Every record below must be set down again exactly as given.

Records excerpted from a collection:
======
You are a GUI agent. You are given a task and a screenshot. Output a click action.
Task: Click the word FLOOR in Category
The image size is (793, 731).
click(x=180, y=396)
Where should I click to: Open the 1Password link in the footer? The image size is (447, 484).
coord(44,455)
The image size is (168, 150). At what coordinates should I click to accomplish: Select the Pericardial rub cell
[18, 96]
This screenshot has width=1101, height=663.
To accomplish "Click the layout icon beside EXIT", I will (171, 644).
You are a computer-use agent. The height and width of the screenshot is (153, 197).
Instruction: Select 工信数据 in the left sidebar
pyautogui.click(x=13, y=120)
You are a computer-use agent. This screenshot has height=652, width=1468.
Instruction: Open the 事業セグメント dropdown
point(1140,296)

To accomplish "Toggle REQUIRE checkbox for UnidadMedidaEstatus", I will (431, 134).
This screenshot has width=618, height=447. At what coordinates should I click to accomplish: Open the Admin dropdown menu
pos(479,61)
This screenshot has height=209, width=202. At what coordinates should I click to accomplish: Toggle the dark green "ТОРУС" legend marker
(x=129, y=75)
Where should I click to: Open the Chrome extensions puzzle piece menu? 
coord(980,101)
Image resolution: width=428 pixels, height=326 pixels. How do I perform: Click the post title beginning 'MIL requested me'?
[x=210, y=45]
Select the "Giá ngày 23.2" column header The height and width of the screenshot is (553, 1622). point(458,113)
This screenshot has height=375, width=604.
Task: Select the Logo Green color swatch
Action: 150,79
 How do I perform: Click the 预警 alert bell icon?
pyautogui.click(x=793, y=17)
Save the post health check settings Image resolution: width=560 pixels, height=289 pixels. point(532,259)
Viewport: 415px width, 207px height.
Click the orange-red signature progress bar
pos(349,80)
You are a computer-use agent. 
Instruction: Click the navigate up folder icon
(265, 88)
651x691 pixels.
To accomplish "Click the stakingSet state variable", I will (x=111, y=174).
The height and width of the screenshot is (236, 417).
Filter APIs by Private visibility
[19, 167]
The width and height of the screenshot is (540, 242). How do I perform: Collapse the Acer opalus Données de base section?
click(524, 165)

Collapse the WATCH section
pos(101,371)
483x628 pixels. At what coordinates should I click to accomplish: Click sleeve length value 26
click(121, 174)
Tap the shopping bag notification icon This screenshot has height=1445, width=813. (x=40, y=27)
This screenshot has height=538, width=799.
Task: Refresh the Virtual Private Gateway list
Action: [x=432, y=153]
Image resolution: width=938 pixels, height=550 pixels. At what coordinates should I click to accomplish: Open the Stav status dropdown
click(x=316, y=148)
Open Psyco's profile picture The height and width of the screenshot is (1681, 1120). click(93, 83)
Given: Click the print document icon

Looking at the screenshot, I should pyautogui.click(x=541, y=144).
======
> **Response to this exercise**:
You are a GUI agent. You are given a task and a screenshot. Output a click action.
Task: Click the word FLOOR in Category
The image size is (793, 731).
click(x=180, y=396)
Where should I click to: Open the 1Password link in the footer? The image size is (447, 484).
coord(44,455)
The image size is (168, 150). At what coordinates should I click to accomplish: Select the Pericardial rub cell
[18, 96]
This screenshot has width=1101, height=663.
To accomplish "Click the layout icon beside EXIT", I will (171, 644).
You are a computer-use agent. The height and width of the screenshot is (153, 197).
Instruction: Select 工信数据 in the left sidebar
pyautogui.click(x=13, y=120)
You are a computer-use agent. This screenshot has height=652, width=1468.
Instruction: Open the 事業セグメント dropdown
point(1140,296)

To accomplish "Toggle REQUIRE checkbox for UnidadMedidaEstatus", I will (431, 134).
This screenshot has width=618, height=447. At what coordinates should I click to accomplish: Open the Admin dropdown menu
pos(479,61)
This screenshot has height=209, width=202. At what coordinates should I click to accomplish: Toggle the dark green "ТОРУС" legend marker
(x=129, y=75)
Where should I click to: Open the Chrome extensions puzzle piece menu? 
coord(980,101)
Image resolution: width=428 pixels, height=326 pixels. How do I perform: Click the post title beginning 'MIL requested me'?
[x=210, y=45]
Select the "Giá ngày 23.2" column header The height and width of the screenshot is (553, 1622). point(458,113)
This screenshot has height=375, width=604.
Task: Select the Logo Green color swatch
Action: 150,79
 How do I perform: Click the 预警 alert bell icon?
pyautogui.click(x=793, y=17)
Save the post health check settings Image resolution: width=560 pixels, height=289 pixels. point(532,259)
Viewport: 415px width, 207px height.
Click the orange-red signature progress bar
pos(349,80)
You are a computer-use agent. 
Instruction: Click the navigate up folder icon
(265, 88)
651x691 pixels.
To accomplish "Click the stakingSet state variable", I will (x=111, y=174).
The height and width of the screenshot is (236, 417).
Filter APIs by Private visibility
[19, 167]
The width and height of the screenshot is (540, 242). How do I perform: Collapse the Acer opalus Données de base section?
click(524, 165)

Collapse the WATCH section
pos(101,371)
483x628 pixels. At what coordinates should I click to accomplish: Click sleeve length value 26
click(121, 174)
Tap the shopping bag notification icon This screenshot has height=1445, width=813. (x=40, y=27)
This screenshot has height=538, width=799.
Task: Refresh the Virtual Private Gateway list
Action: [x=432, y=153]
Image resolution: width=938 pixels, height=550 pixels. At what coordinates should I click to accomplish: Open the Stav status dropdown
click(x=316, y=148)
Open Psyco's profile picture The height and width of the screenshot is (1681, 1120). click(93, 83)
Given: Click the print document icon

Looking at the screenshot, I should pyautogui.click(x=541, y=144).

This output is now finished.